Data Mining and the future of Retention
Data mining is important because we can use data in predictive analytics and as an industry we can use it to help our customers achieve more from their goals but also just stick to exercise more generally.
It also helps us understand what’s going on within our business. So we can plan more efficiently and introduce products that have a bigger uptake and a bigger outcome in the end for the customer.
This is where digital retention will be going. Not just in what I do but in what other people are doing as well. We data mine the membership database.
This is why the data becomes really important.
We can create what's called a persona. For example, I am a 52 year old male. Does that mean all 52 year old males are like me? No, some 52 year old males like smoking, drinking and watching football. I like watching football, but I don't smoke or drink so our personas are different. The types of sports I like to be engaged in or activities I'd like to be engaged in are things like the gym, but also mountain biking.
A persona can start to group and identify common characteristics, not of what we do, but how we behave and what turns us on.
When they profile me, one of mine is exhilaration, which comes out in the mountain biking. So if they've got programs, ‘we've got this on offer’, it’s going to look for things that would be exhilarating in the workouts.
If I'm more of the calm laid back type it's going to say, ‘we've got this new yoga program’, so it's not going to do it by age. It's going to be done by the types of things that are going to turn me on.
Facebook did a study of this with Cambridge university in the UK, they managed to get it down to one question.

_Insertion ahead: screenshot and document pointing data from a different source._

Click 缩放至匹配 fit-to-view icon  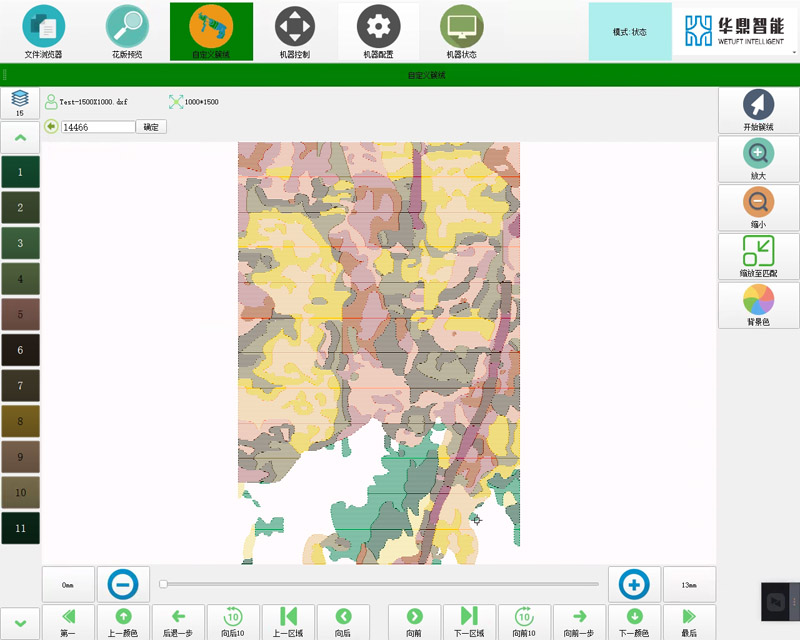coord(759,256)
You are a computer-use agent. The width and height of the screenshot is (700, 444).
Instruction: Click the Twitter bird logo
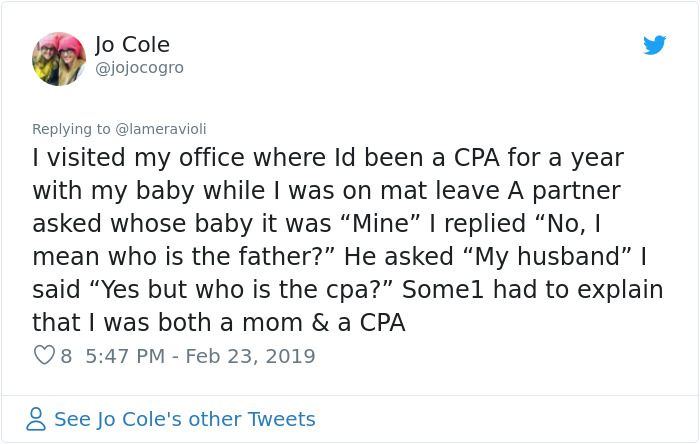(x=654, y=45)
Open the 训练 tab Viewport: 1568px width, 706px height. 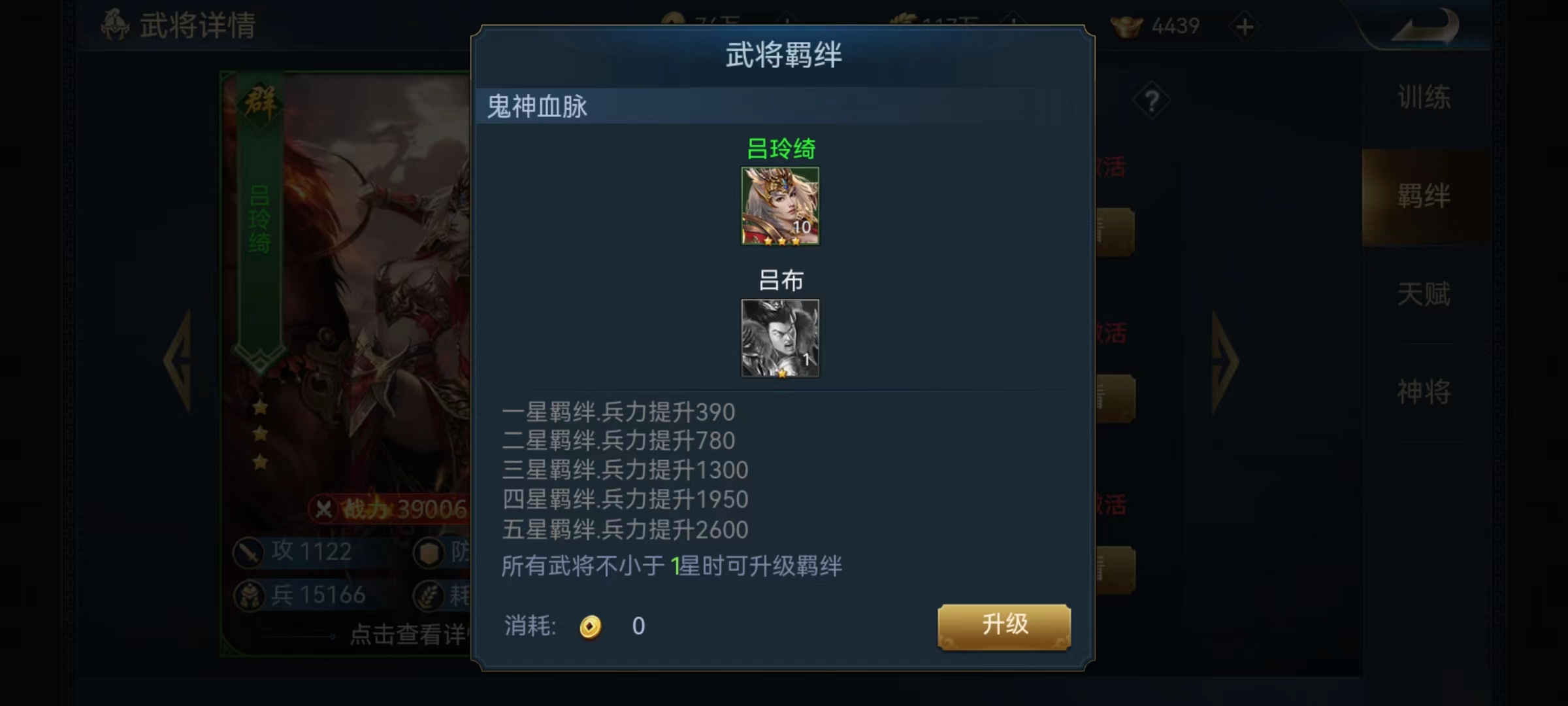pyautogui.click(x=1424, y=98)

Answer this one question and we can tell you what your persona is. We can classify you in different ways. We can do time series, which is the traditional retention analysis.
We can look for associations between what I do, what I like and what other people are like. So you can then create groups.
We can do regression analysis, which means we can test what the relationship is between exercise intensity and exercise adherence, and we know, this is just a general example, that as exercise intensity goes up, exercise adherence actually goes down, which should mean we start to question giving HIIT to everybody.
We can segment, we can do lookalikes. This is really good for marketing and advertising. Look at the profile of your members and then look at the profile of your community and then identify if you’ve got some more of that type of member out there and go get them.
And we know what the persona of these people are like, so we can encourage people to write our marketing and do our follow-ups in the same way.
This wasn't designed for retention, it was designed around sales, but I looked at it and said, you could flip that and turn it into retention, because you can start collecting data on somebody and this could be all the different data streams about someone.
There could be up to 600 columns. We scraped Facebook. We scraped Twitter. If you join us on Facebook, we can get your data. If you follow our Twitter account, we can get Twitter information about you.
If we've got your postcode, we can get about 40 pieces of data about you and we use that to create a model based on you, not someone else, one for you and another one for someone else and another and another, so we can look at your unique behaviours within the business.
That allows us to update our knowledge about you and the types of ways in which we can support you, interact with you and help you be successful at exercise.
That data stream continues to feed January, February, March. So everything you do, everything you feed, just updates my knowledge further and further about you and I can get more and more accurate in the way that I feed you information.
A bit like Amazon does. If you shop on Amazon, a bit like Netflix does, if you watch Netflix. So these are the same processes they use.